Back in the fight, Black Bolt holds his own against the FF, as well as his fellow Inhumans. When Namor attacks, Black Bolt punches him through the Hoover Dam (!). It then comes down to Ben versus Black Bolt, with Ben finally managing to knock Black Bolt out. But it’s still not over, as Black Bolt cuts loose with his voice, throwing everyone back.

Sue manages to stop Black Bolt’s voice by cutting off his oxygen with a force field, knocking him out for real this time. The dam, however, is even more damages, already causing flooding. Everyone retreats while Sue stays behind to hold the dam together with her force fields.
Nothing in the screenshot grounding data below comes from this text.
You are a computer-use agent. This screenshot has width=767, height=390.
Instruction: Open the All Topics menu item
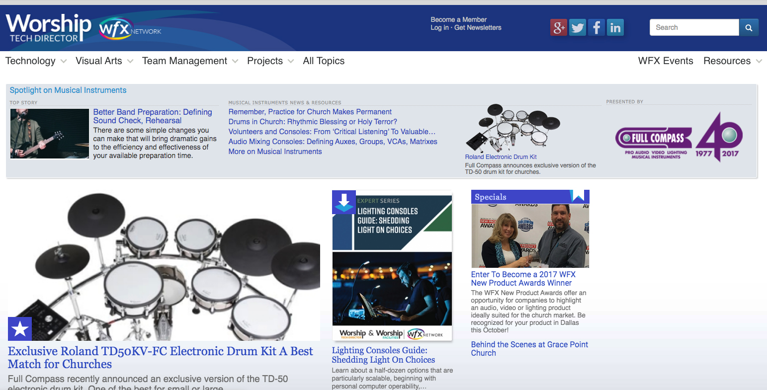click(324, 61)
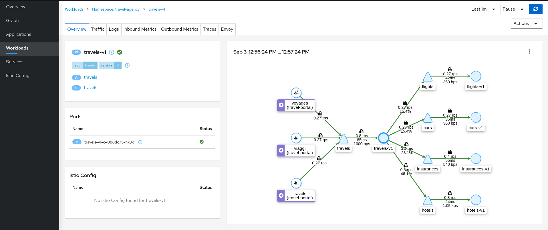Image resolution: width=548 pixels, height=230 pixels.
Task: Go to Istio Config in sidebar
Action: (x=18, y=76)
Once the heroes make it back to the ship, and it’s decided that Namor should go back for Sue, despite Reed’s misgivings.

Namor arrives to rescue Sue just as she passes out from the strain of holding the dam together. The dam collapses, flooding the whole area. At first it looks like they didn’t make it, but Namor and Sue emerge from the water. (Who’d have thought the undersea guy could handle water?) Back aboard the ship, both Black Bolt and Sue are put in stable condition, and Reed is not cool with Namor’s now-obvious obsession with Sue.

Unstable molecule: This issue is all about Reed playing catch-up on everything he missed while he was “dead.” He’s fascinated by all the FF’s new tech, and he’s struggling to get used to Sue leading the team in his place.

Fade out: We see that Sue can use her force fields to block Black Bolt’s destructive voice, but at great strain to herself. This is why she struggles to hold the dam together right afterward.

Clobberin’ time: Ben says Black Bolt was always his favorite sparring partner, suggesting more of a friendship between them than we’ve seen.

Flame on: There’s a page devoted to Johnny pondering his romantic future, with flashbacks of his past girlfriends.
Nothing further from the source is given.